Okuma parçası
Camdan dışarı bakıyorum. İstanbul'da olsam bir Pazar gününün olanca
tembelliği üzerimde olurdu ama gezmeler benim için tatilden çok yorulma nedeni.
Bugün başkenti keşfedeceğiz. Yazılanlara göre görecek pek bir şey yok. Bu
nedenle gezilere market atraksiyonlarını ekledim.
Bişkek için çok hoş bir web sitesine denk geldim. Bus.kg
sitesinde gitmek istediğiniz yerlere bulunduğunuz yerden hangi minibüs, otobüs
yada tramvaylarla ulaşabileceğinizi görüyorsunuz. Ben öncesinden bunları
çıkarıp listesini hazırlamıştım.
İlk hedefimiz şehrin iç kısmında yer alan Panfilov Parkı.
Zaten diğer hemen hemen her önemli nokta bu parkın yanında bulunduğu Çuy Yolu civarına
yerleşmiş. Bir minibüse atlıyoruz. Az biraz gittikten sonra bizi bir köşede
indiriyor. Pazar günü ve erken saatler olduğu için sokaklar neredeyse bom boş.

Veri alıntıları
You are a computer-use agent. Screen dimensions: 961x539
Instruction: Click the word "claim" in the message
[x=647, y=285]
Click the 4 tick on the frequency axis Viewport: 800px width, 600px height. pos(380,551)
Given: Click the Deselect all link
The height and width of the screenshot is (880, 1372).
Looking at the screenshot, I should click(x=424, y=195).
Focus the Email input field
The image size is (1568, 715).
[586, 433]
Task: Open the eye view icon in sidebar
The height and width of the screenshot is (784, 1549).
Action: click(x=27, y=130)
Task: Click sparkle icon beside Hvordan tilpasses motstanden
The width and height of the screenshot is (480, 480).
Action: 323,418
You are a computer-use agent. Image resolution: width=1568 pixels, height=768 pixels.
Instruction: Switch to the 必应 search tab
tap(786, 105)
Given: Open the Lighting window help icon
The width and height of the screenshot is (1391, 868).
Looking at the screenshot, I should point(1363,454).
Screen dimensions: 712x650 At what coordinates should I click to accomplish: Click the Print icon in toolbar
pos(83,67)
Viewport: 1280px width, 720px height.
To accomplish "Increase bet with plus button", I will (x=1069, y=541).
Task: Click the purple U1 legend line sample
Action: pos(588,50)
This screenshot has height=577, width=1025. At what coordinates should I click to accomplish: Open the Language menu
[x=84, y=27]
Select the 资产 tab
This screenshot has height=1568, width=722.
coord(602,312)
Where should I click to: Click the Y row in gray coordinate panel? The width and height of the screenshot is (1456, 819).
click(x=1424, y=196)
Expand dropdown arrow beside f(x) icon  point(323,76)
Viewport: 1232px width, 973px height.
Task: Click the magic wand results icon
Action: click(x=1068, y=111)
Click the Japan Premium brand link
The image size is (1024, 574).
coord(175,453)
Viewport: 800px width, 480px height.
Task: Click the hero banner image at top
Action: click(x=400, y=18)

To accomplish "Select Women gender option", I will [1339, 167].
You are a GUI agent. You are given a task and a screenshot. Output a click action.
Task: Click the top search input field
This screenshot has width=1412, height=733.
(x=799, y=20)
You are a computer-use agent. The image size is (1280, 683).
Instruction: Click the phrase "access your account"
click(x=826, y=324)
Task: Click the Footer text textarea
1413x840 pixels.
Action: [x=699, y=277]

Yazılı soru A
Okuma parçasında anlatılan gezide ilk hedef neresidir?
Yazılı soru B
Okuma parçasını iki cümleyle özetleyin.
Yazılı soru C
Okuma parçasında "Bugün başkenti keşfedeceğiz." sözlerini içeren yerden başlayıp "neredeyse bom boş." sözleriyle biten bölümü alıntılayın.
Kayıtların okuma parçasıyla hiçbir ilgisi yoktur.

Sorunun çözümü A
İlk hedef, şehrin iç kısmında yer alan Panfilov Parkı'dır.

Sorunun çözümü B
Anlatıcı, yazılanlara göre görecek pek bir şey olmayan başkenti keşfetmeden önce gezilere market atraksiyonlarını eklemiş ve Bus.kg sitesinden hangi araçlarla nereye gidileceğini çıkarıp bir liste hazırlamıştır. İlk hedef olan Panfilov Parkı'na minibüsle gidilir ve Pazar günü erken saatler olduğu için sokaklar neredeyse bomboştur.

Sorunun çözümü C
Bugün başkenti keşfedeceğiz. Yazılanlara göre görecek pek bir şey yok. Bu
nedenle gezilere market atraksiyonlarını ekledim.
Bişkek için çok hoş bir web sitesine denk geldim. Bus.kg
sitesinde gitmek istediğiniz yerlere bulunduğunuz yerden hangi minibüs, otobüs
yada tramvaylarla ulaşabileceğinizi görüyorsunuz. Ben öncesinden bunları
çıkarıp listesini hazırlamıştım.
İlk hedefimiz şehrin iç kısmında yer alan Panfilov Parkı.
Zaten diğer hemen hemen her önemli nokta bu parkın yanında bulunduğu Çuy Yolu civarına
yerleşmiş. Bir minibüse atlıyoruz. Az biraz gittikten sonra bizi bir köşede
indiriyor. Pazar günü ve erken saatler olduğu için sokaklar neredeyse bom boş.